[tech] the theory lunch and zero knowledge proofs

every wednesday at noon the theory group gives a theory lunch, where faculty and students from computer science and other departments get together, eat lunch, talk about life and what they're working on, and listen to one speaker give an informal talk on some problem they are working on.

today we had indian food. and quite good indian food! the saag paneer was first-rate, and there was a really good fish curry. i've never thought of fish curry as particular indian, but this fish curry was excellent.

anyway, the talk given today was about cryptographic protocols and zero-knowledge proofs. info about the speaker, Moni Naor.

i honestly don't know a lot about cryptography or these protocols, but i learned quite a bit nonetheless. the first protocol was motivated by polling (see the paper for more detail here). imagine that alice wants to take an exit poll after a vote. however, many voters don't like to reveal how they voted. but suppose alice does this. let's call the two candidates D and R. alice makes a scratch card with 4 entries like so:

DR
RD

initially all these letters are covered, and the position of each D and R in a row is randomly chosen. so another potential card is:

RD
DR

or

DR
DR

but NOT:
DD
RR

namely, each row must contain the two different candidates.
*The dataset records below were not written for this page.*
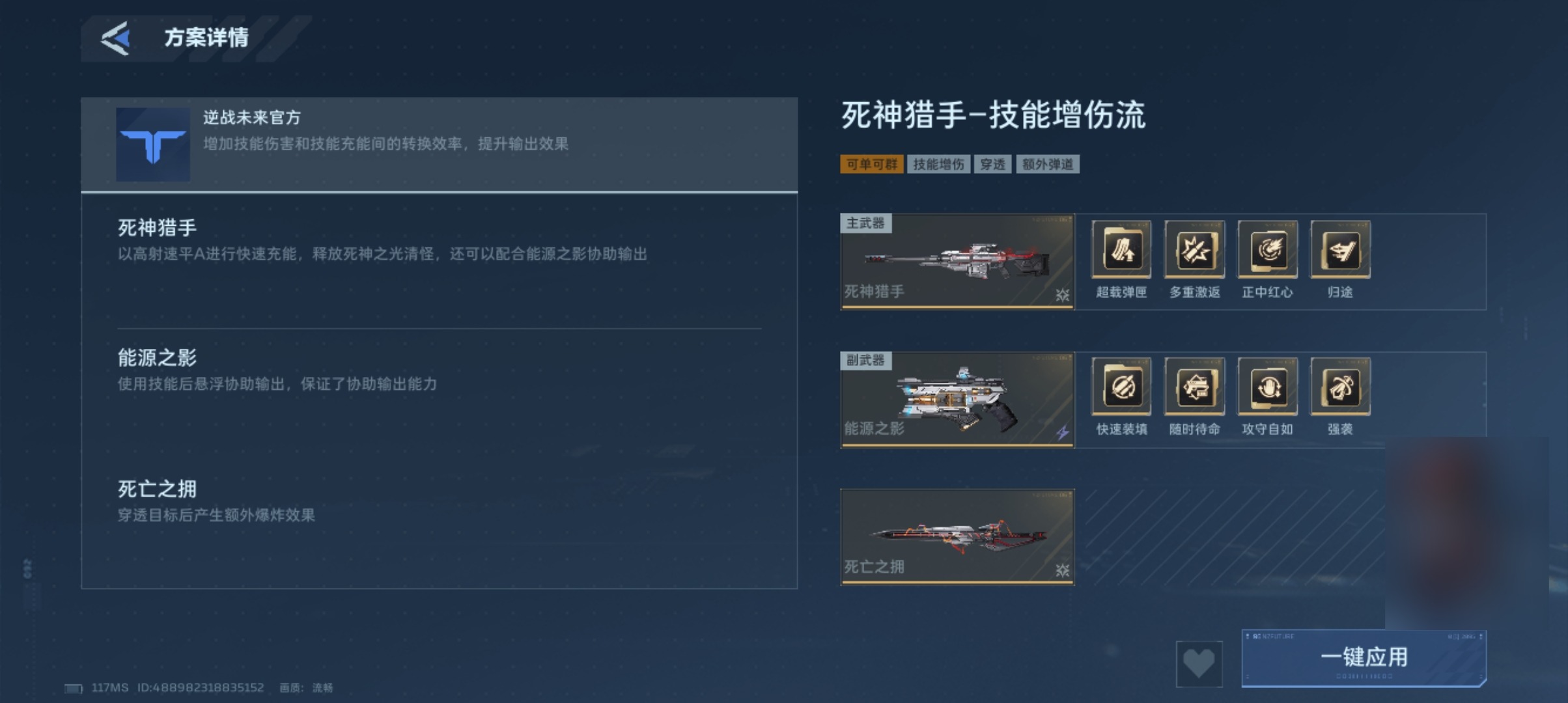Open the 死神猎手 main weapon card
Viewport: 1568px width, 703px height.
(x=957, y=261)
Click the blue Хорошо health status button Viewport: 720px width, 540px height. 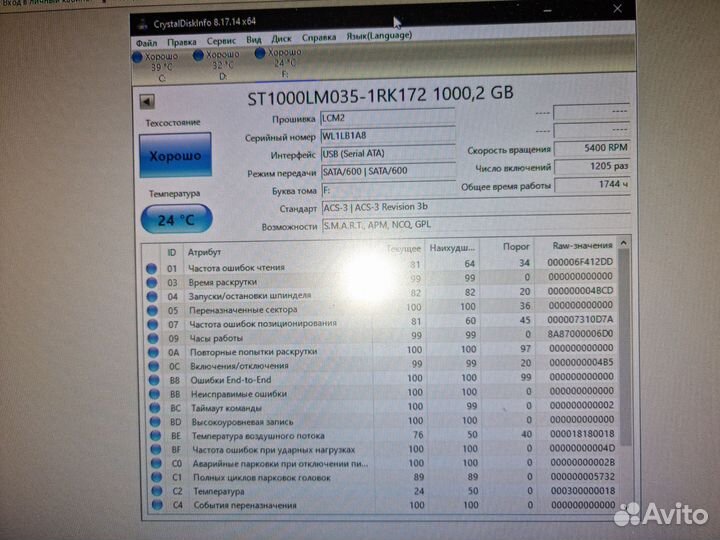(174, 157)
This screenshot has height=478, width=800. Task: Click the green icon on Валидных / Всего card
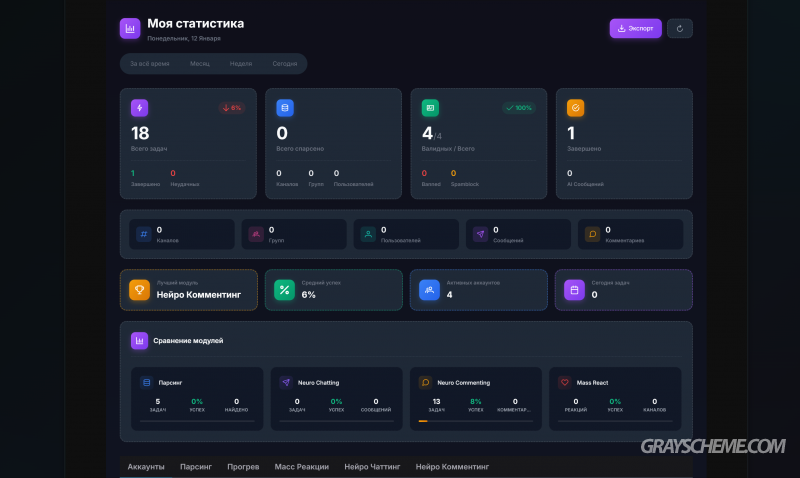(x=430, y=108)

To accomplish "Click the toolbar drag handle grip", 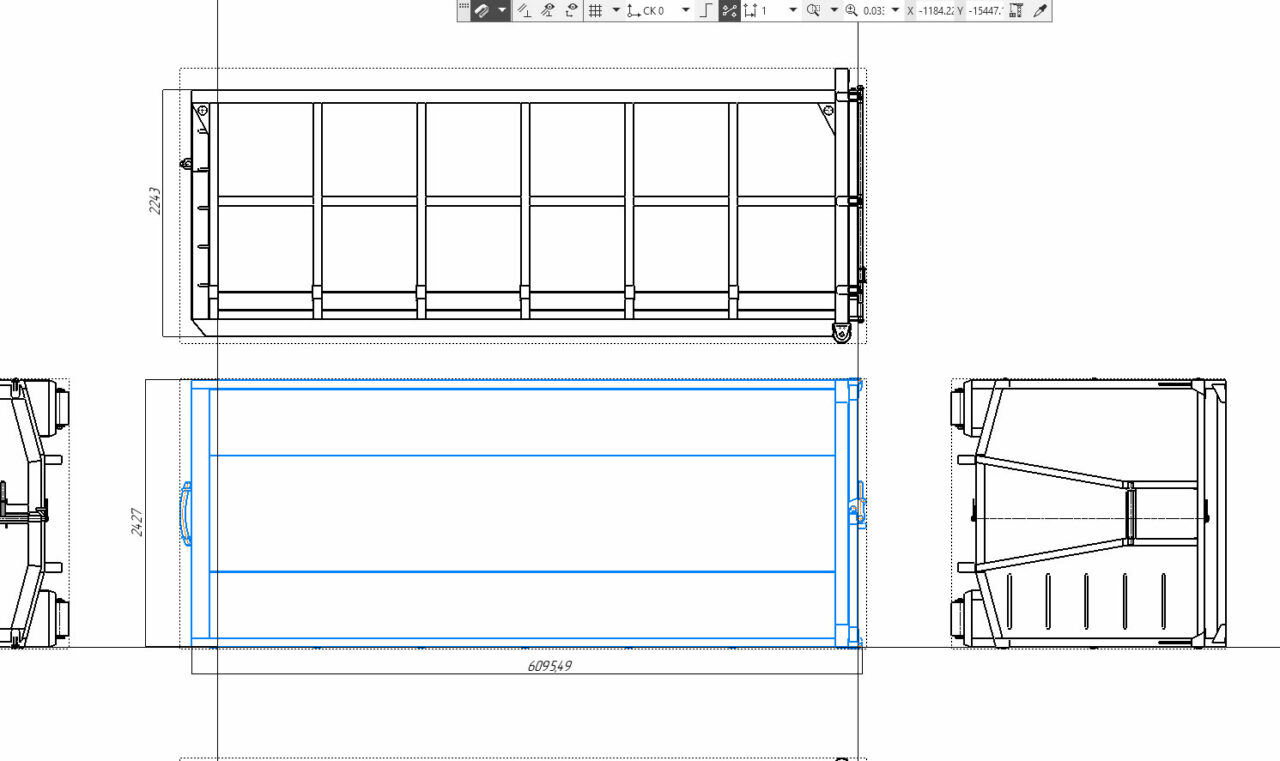I will [x=463, y=8].
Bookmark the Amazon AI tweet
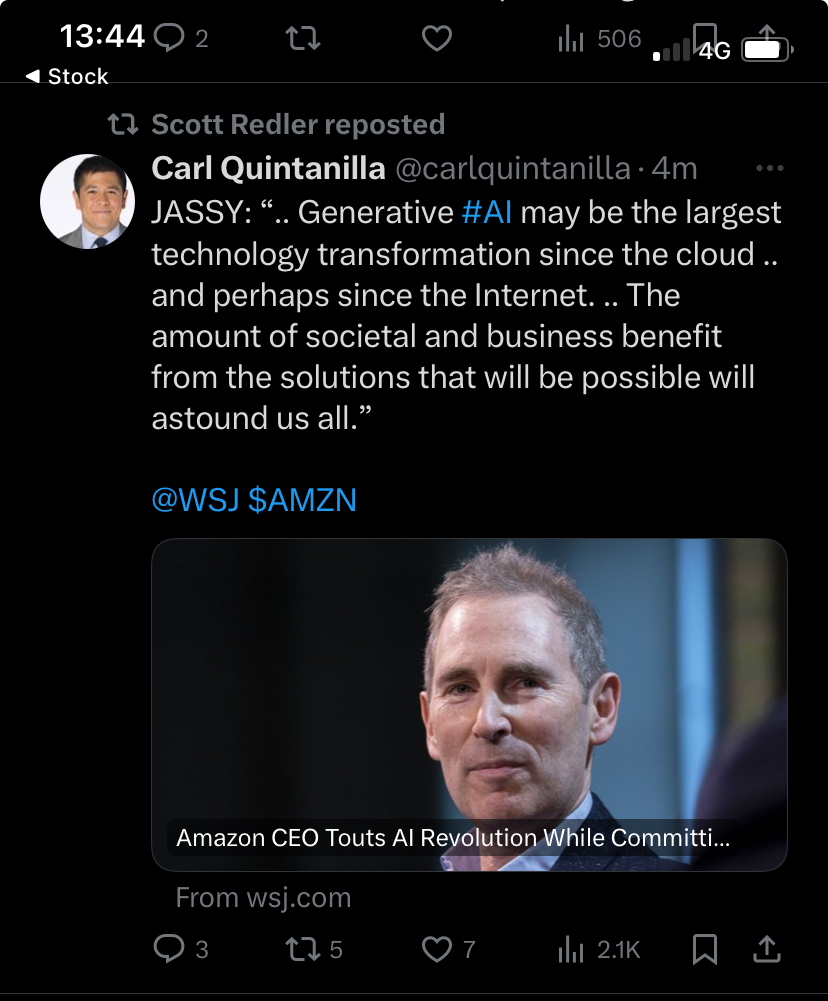 (x=705, y=949)
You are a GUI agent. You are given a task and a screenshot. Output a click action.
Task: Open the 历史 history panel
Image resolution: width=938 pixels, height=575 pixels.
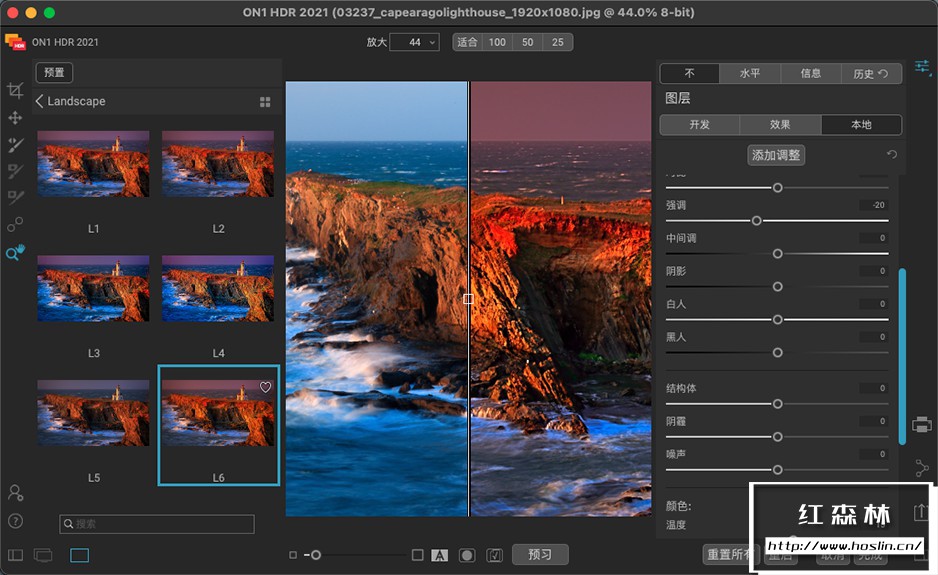point(870,73)
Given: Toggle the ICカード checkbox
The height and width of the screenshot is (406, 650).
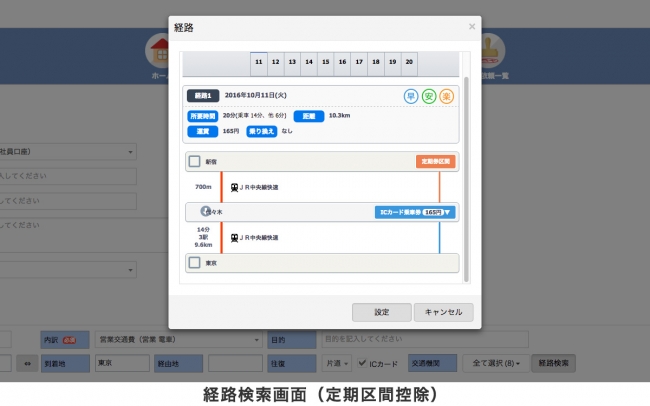Looking at the screenshot, I should pos(362,363).
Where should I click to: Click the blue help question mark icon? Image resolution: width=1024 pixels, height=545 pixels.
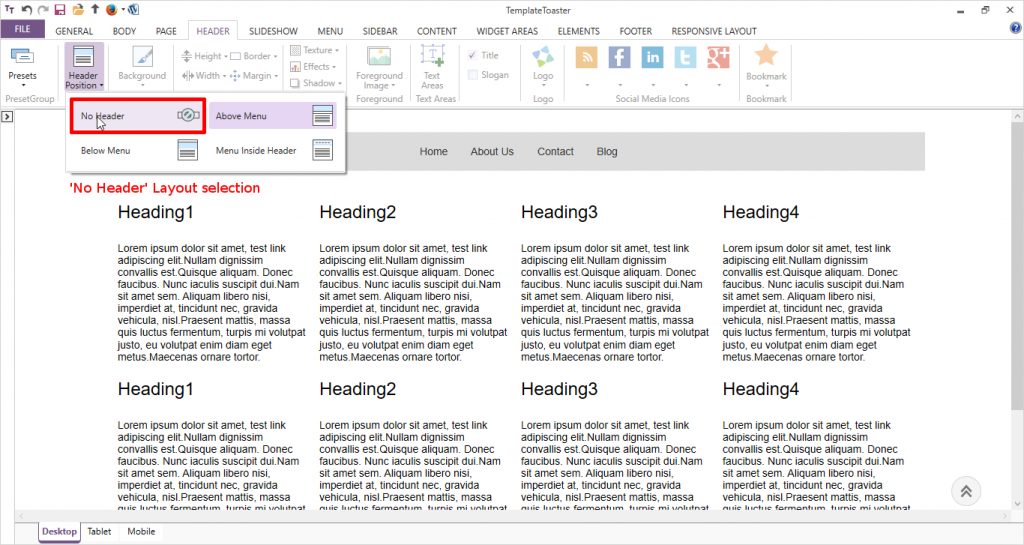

Alice hands this scratch card to Bob, who just voted. Now Bob must follow these instructions: he randomly chooses to reveal 1 entry from each row. So suppose this is what bob does:

Initial Card:
o o
o o

Bob scratches:
D o
o R

Bob gets one more scratch. Bob's vote is indicated by the single revealed entry in the row that still contains one hidden entry. So in this situation, suppose Bob is a D man. Since he knows that the row with only one revealed entry will be the row that indicates his vote, he scratches the second line:

D o
D R

and hands his scratch card back to Alice. Alice tallies Bob's vote as D.

Ok so now here's the trick: suppose Bob's initial scratches reveal this:

R o
R o

In this case, whether Bob wanted it or not, when he hands his scratch card back to Alice, he'll vote will be tallied as an R vote.

Now notice this: in 3/4 of Bob's scratchings, he'll be able to indicate the candidate he truly voted for. This is because if he scratches out a D and an R first, then he can choose D. If he first scratches out R and R, then he must choose R. But if he scratches out D and D, then he is forced to choose D, his real vote. So 75% of the time, Alice will get the correct vote, and in ALL CASES, Alice will NOT KNOW Bob's true vote (she could guess 75% of the time correctly, but in an individual case she really has no idea).